## DATA RECORDS
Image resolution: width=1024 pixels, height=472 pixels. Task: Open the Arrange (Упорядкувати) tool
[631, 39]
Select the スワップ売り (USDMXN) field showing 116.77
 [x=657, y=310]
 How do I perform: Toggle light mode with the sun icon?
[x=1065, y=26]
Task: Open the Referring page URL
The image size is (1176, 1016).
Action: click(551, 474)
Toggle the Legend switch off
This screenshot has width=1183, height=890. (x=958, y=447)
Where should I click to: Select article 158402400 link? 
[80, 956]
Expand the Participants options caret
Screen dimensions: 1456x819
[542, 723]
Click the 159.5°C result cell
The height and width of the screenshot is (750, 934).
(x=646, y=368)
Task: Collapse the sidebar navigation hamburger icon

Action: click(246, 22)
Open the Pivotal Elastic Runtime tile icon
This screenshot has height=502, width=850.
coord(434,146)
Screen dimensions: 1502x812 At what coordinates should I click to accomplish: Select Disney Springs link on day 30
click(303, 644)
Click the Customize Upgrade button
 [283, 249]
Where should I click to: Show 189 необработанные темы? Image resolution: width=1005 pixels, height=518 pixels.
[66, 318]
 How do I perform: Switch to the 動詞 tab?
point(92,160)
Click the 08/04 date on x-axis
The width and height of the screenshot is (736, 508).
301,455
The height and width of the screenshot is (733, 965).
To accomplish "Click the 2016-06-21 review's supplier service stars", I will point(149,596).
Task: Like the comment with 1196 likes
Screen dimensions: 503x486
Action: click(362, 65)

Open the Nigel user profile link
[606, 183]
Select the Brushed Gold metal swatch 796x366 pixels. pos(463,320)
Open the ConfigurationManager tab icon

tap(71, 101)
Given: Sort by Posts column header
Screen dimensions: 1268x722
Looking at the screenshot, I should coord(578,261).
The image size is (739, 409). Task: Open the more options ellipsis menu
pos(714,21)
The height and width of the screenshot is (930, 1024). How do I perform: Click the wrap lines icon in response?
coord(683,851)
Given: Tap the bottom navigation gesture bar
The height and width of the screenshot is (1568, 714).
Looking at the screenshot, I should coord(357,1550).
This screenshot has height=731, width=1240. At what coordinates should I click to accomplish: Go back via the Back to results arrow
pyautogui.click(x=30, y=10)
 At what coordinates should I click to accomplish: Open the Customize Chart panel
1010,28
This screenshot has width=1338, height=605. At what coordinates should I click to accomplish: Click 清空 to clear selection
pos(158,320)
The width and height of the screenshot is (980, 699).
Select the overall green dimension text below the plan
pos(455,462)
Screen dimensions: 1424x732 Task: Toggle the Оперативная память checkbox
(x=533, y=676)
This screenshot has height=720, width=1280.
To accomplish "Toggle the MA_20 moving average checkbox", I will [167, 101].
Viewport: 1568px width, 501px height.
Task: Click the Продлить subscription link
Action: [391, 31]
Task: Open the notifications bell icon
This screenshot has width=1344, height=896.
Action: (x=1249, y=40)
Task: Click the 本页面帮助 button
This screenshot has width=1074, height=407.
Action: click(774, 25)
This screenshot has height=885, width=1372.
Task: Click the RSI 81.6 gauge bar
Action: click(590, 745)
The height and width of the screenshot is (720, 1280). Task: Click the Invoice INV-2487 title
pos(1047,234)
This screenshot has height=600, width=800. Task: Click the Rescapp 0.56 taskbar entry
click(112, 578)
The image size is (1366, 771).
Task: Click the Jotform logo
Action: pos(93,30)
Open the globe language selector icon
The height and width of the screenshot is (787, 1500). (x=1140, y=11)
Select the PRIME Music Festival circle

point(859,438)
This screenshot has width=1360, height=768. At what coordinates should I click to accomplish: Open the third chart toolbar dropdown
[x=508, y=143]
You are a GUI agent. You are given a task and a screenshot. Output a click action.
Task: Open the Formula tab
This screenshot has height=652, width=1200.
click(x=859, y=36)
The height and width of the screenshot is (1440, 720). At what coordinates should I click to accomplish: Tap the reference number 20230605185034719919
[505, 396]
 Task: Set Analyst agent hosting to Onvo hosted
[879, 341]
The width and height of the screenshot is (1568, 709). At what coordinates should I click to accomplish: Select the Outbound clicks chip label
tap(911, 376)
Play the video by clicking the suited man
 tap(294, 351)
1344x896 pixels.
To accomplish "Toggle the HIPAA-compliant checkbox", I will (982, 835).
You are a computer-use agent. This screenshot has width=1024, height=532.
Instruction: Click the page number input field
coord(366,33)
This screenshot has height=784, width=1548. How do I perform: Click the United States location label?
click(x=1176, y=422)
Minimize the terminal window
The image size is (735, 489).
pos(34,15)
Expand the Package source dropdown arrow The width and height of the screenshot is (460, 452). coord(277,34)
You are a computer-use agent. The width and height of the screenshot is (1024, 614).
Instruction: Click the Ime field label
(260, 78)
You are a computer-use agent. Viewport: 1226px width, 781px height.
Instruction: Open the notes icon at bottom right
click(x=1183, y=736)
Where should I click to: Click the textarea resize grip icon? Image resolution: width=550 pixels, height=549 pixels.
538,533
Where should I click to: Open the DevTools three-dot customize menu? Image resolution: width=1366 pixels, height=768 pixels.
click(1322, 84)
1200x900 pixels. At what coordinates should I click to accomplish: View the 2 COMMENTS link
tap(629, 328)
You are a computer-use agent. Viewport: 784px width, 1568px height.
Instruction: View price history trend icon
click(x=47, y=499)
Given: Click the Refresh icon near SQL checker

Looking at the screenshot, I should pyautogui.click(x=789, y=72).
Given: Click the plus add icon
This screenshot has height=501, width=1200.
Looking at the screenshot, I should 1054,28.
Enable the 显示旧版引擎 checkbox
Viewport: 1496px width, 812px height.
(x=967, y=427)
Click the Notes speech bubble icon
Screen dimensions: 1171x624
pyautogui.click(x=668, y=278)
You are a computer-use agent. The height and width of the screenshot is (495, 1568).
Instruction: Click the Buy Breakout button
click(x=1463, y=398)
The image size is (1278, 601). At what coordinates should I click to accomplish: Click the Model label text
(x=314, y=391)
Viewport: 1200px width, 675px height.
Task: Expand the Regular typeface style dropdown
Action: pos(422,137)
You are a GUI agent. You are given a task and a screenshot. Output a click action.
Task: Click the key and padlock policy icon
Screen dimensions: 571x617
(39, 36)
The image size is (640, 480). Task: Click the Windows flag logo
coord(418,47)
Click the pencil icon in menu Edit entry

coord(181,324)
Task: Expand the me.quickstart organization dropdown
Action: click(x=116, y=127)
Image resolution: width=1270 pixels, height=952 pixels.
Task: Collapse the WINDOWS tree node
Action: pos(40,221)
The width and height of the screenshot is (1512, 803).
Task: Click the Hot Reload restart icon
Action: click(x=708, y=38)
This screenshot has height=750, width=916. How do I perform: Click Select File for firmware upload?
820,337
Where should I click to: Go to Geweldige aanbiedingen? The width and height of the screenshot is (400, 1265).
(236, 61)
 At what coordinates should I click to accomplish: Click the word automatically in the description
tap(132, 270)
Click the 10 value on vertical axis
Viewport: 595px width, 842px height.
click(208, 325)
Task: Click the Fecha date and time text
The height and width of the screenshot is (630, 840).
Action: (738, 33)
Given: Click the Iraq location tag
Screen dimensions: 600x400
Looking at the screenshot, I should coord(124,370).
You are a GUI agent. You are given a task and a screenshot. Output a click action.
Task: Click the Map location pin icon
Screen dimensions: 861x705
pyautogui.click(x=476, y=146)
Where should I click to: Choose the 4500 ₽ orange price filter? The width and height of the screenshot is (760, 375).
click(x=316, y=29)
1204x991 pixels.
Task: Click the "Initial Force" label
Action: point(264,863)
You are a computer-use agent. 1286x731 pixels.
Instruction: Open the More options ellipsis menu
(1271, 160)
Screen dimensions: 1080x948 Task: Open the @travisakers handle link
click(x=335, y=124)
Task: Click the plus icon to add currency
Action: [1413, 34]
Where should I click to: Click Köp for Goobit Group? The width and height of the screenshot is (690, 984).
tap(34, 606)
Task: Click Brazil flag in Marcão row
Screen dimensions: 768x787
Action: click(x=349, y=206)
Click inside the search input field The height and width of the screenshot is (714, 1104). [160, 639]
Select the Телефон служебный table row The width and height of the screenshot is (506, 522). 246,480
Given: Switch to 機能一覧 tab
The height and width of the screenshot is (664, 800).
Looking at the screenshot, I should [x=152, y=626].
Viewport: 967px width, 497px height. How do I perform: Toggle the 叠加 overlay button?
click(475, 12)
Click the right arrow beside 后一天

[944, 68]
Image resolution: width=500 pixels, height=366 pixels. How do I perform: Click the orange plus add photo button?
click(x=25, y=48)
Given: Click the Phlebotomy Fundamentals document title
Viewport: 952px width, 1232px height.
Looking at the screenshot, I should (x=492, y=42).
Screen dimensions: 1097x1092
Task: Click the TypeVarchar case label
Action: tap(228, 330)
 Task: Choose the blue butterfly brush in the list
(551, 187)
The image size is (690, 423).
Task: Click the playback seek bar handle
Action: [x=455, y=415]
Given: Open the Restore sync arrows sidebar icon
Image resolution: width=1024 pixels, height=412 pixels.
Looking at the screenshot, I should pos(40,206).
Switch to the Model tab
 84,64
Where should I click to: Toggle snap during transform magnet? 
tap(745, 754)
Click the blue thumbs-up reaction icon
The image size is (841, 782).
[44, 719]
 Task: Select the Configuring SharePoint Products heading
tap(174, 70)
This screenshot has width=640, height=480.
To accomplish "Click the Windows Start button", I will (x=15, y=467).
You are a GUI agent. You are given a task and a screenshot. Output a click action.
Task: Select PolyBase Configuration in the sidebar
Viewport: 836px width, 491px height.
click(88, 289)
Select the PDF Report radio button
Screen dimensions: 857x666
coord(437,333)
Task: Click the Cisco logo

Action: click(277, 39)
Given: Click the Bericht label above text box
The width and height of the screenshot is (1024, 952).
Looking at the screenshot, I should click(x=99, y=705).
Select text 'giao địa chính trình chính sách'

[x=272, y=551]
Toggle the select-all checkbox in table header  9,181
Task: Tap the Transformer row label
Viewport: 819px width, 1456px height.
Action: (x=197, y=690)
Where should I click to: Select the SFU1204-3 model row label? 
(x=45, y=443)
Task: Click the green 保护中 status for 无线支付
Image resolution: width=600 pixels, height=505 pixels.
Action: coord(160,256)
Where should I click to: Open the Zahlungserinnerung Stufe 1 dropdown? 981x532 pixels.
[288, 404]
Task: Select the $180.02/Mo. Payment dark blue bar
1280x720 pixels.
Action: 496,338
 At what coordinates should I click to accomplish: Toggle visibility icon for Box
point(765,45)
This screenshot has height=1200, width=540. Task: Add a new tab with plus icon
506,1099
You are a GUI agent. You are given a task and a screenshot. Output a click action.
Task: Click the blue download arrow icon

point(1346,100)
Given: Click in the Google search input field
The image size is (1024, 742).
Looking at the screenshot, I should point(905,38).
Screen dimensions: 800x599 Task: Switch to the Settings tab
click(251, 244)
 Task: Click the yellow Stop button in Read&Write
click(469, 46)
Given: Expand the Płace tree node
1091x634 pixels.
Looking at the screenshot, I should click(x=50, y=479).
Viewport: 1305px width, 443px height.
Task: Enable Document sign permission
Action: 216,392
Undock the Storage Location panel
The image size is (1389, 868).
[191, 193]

## EXERCISE OBJECTIVE
Find where the line with "Select the Телефон" sits in the material above, then copy exactly from it through the line with "Toggle the select-all". Add no other line.

## RESPONSE TO THE EXERCISE
Select the Телефон служебный table row The width and height of the screenshot is (506, 522). 246,480
Given: Switch to 機能一覧 tab
The height and width of the screenshot is (664, 800).
Looking at the screenshot, I should [x=152, y=626].
Viewport: 967px width, 497px height. How do I perform: Toggle the 叠加 overlay button?
click(475, 12)
Click the right arrow beside 后一天

[944, 68]
Image resolution: width=500 pixels, height=366 pixels. How do I perform: Click the orange plus add photo button?
click(x=25, y=48)
Given: Click the Phlebotomy Fundamentals document title
Viewport: 952px width, 1232px height.
Looking at the screenshot, I should (x=492, y=42).
Screen dimensions: 1097x1092
Task: Click the TypeVarchar case label
Action: tap(228, 330)
 Task: Choose the blue butterfly brush in the list
(551, 187)
The image size is (690, 423).
Task: Click the playback seek bar handle
Action: [x=455, y=415]
Given: Open the Restore sync arrows sidebar icon
Image resolution: width=1024 pixels, height=412 pixels.
Looking at the screenshot, I should pos(40,206).
Switch to the Model tab
 84,64
Where should I click to: Toggle snap during transform magnet? 
tap(745, 754)
Click the blue thumbs-up reaction icon
The image size is (841, 782).
[44, 719]
 Task: Select the Configuring SharePoint Products heading
tap(174, 70)
This screenshot has width=640, height=480.
To accomplish "Click the Windows Start button", I will (x=15, y=467).
You are a GUI agent. You are given a task and a screenshot. Output a click action.
Task: Select PolyBase Configuration in the sidebar
Viewport: 836px width, 491px height.
click(88, 289)
Select the PDF Report radio button
Screen dimensions: 857x666
coord(437,333)
Task: Click the Cisco logo

Action: click(277, 39)
Given: Click the Bericht label above text box
The width and height of the screenshot is (1024, 952).
Looking at the screenshot, I should click(x=99, y=705).
Select text 'giao địa chính trình chính sách'

[x=272, y=551]
Toggle the select-all checkbox in table header  9,181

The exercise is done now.